Methods: Data from five clinical studies (n=543) with participants suspected of NAFLD were pooled or used for individual participant data meta-analysis. The diagnostic accuracy of the MRI biomarkers to stratify NASH patients was determined using Area Under the Receiver Operating Characteristic curve (AUROC).
Results: A stepwise increase in cT1 and MRI liver fat with increased NAFLD severity was demonstrated, and cT1 was significantly higher in NASH participants with fibrosis grade ≥2 (high-risk NASH). The diagnostic accuracy (AUROC [95% CI]) of cT1 to identify those with NASH was 0.78 [CI: 0.74-0.82], for liver fat was 0.78 [CI: 0.73-0.82], and when combined with MRI liver fat was 0.82 [CI: 0.78-0.85]. The diagnostic accuracy of cT1 to identify those with high-risk NASH was good (AUROC: 0.78 [CI: 0.74-0.82]), was superior to MRI liver fat (AUROC: 0.69 [CI: 0.64-0.74]) and was not substantially improved by combining it with MRI liver fat (AUC: 0.79, [CI: 0.75-0.83]). The meta-analysis showed similar performance to the pooled analysis for these biomarkers.

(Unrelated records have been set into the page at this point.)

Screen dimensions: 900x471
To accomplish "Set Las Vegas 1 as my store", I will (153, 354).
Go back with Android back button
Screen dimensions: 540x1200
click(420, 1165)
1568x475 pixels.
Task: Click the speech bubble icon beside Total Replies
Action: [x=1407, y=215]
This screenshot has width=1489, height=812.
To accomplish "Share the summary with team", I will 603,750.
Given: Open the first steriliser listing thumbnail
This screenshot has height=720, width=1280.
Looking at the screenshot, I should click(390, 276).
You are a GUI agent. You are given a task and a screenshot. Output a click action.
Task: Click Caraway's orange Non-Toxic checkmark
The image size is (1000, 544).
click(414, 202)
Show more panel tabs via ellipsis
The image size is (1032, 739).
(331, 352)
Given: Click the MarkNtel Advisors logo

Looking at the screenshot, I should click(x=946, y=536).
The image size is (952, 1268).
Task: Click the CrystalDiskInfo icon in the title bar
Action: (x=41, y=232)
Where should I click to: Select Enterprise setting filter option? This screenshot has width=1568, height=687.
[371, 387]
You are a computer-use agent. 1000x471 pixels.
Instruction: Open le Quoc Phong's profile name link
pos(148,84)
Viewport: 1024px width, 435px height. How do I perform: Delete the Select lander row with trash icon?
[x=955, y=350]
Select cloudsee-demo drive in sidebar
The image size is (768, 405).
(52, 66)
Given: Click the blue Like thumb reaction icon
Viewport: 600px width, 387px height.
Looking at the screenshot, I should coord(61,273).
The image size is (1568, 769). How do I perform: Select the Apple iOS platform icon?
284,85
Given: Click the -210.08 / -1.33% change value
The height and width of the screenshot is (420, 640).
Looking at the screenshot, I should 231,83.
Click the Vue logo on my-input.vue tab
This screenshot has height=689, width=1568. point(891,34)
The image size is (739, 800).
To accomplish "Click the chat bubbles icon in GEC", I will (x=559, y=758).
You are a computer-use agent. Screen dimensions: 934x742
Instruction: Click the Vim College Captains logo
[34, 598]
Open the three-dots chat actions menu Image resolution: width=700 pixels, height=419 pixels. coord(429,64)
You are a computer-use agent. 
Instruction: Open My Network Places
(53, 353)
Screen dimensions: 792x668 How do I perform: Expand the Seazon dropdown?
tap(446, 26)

Conclusions: This study demonstrates that quantitative MRI derived biomarkers cT1 and liver fat are suitable for identifying those with NASH, and cT1 is a better non-invasive technology than liver fat to identify NASH patients at greatest risk of disease progression. MRI cT1 and liver fat therefore have important clinical utility to help guide appropriate use of interventions in NAFLD and NASH clinical care pathways.